A charming story of a young woman who left Iowa in 1865 for the Colorado Territory as the new wife of a homesteader. It is built around the idea that a woman in current times is helping her elderly neighbor lady clean out her home prior to moving to assisted living. In a trunk, she finds an old diary, hidden in the lid lining. It turns out to be the diary of the grandmother of the elderly neighbor. The helpful neighbor types it out so the fading writing can be read and the brittle paper can be preserved.
It is a lovely story, but it is a basic chic lit theme. The young husband has been courting another gal for years, and suddenly, asks Mattie to wed, and a month later, they are on their way.
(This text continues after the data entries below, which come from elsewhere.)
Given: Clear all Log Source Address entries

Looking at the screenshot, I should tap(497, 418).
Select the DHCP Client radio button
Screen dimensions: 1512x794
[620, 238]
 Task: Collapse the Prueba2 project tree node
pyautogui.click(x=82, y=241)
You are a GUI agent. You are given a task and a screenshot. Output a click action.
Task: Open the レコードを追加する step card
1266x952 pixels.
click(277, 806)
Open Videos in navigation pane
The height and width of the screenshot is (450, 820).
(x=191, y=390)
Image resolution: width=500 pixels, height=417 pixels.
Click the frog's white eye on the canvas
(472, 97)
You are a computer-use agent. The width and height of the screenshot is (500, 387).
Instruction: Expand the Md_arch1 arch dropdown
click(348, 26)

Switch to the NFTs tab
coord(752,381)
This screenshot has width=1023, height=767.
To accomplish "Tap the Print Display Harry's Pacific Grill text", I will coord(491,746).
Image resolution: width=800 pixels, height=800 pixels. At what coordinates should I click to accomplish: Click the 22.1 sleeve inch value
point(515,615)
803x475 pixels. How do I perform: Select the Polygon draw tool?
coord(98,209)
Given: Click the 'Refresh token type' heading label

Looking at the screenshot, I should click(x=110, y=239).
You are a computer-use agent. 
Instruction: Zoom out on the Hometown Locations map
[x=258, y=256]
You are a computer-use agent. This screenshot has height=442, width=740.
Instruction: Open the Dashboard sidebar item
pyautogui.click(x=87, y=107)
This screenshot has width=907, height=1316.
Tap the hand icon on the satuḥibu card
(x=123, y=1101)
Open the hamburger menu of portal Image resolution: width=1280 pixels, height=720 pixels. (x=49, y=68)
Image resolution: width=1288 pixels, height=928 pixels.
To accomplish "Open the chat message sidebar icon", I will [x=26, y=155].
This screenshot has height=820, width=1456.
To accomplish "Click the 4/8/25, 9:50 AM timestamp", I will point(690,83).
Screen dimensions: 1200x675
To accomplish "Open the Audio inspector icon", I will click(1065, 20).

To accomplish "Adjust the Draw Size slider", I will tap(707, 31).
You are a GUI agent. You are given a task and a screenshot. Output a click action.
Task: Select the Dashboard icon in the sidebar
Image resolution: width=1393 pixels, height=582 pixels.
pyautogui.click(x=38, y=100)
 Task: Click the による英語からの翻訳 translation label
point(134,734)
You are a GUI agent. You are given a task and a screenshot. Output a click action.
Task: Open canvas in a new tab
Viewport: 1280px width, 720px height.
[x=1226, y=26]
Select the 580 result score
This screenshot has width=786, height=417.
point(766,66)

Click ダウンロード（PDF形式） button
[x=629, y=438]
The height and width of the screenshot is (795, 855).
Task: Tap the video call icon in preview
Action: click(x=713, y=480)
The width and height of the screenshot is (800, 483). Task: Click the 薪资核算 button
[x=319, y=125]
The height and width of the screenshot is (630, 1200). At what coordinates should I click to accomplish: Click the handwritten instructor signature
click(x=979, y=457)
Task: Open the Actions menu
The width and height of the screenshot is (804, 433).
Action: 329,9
Of course, she learns that he only asked her because the other chick was too smart to agree to go live in a soddy on the prairie with all the hardships involved.
It is filled with details of life on the trail and then on the plains, with nary a tree in sight, daily life including the hardships of childbirth in remote areas. The characters are finely drawn, and Mattie herself makes us modern day lasses ashamed of our wimpy, self-indulgent ways when we compare our lives of indoor plumbing and one-touch pizza delivery to her daily grind.
It is curious; it is not a new plot — I’ve read it hundreds of times; it’s not the setting of mid-19th century America, the trek west and frontier life — Jessamyn West probably has the corner on that; it isn’t that s.o.b. cheating husband – that trope fairly litters chic lit; and that diary style narrative – getting old and rusty. But all together, it was a wonderful read and I loved it.
This is an accomplished author who has written a number of books. I think I might look around and see what else I can find of hers for those times when a chic-lit kind of story is just the ticket.